Problem to solve
After locating the line that contains "Given: Open Spotify from the taskbar" in the data below, set down exactly that line and each one after it through the line that contains "The height and", and nothing more.

─── Records for this exercise ───

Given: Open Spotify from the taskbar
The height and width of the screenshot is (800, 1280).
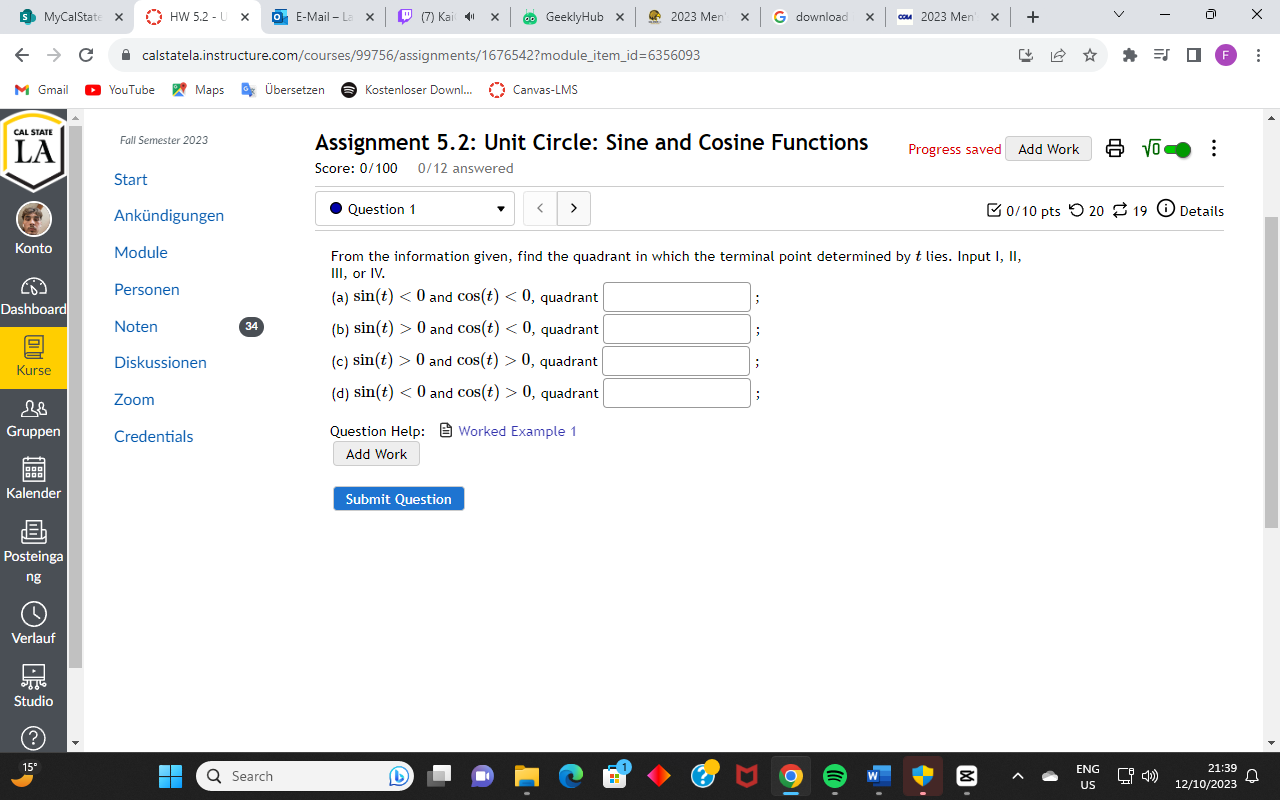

───
─── Records for this exercise ───

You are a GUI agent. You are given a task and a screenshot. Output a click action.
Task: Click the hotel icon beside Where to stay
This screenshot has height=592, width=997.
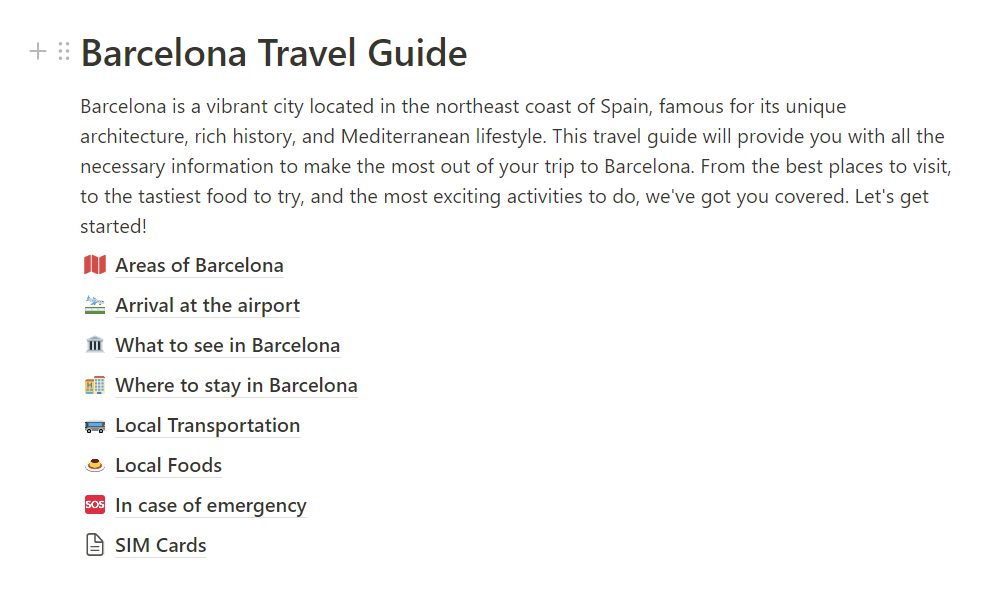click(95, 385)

───

Response for this exercise
Given: Open Spotify from the taskbar
The height and width of the screenshot is (800, 1280).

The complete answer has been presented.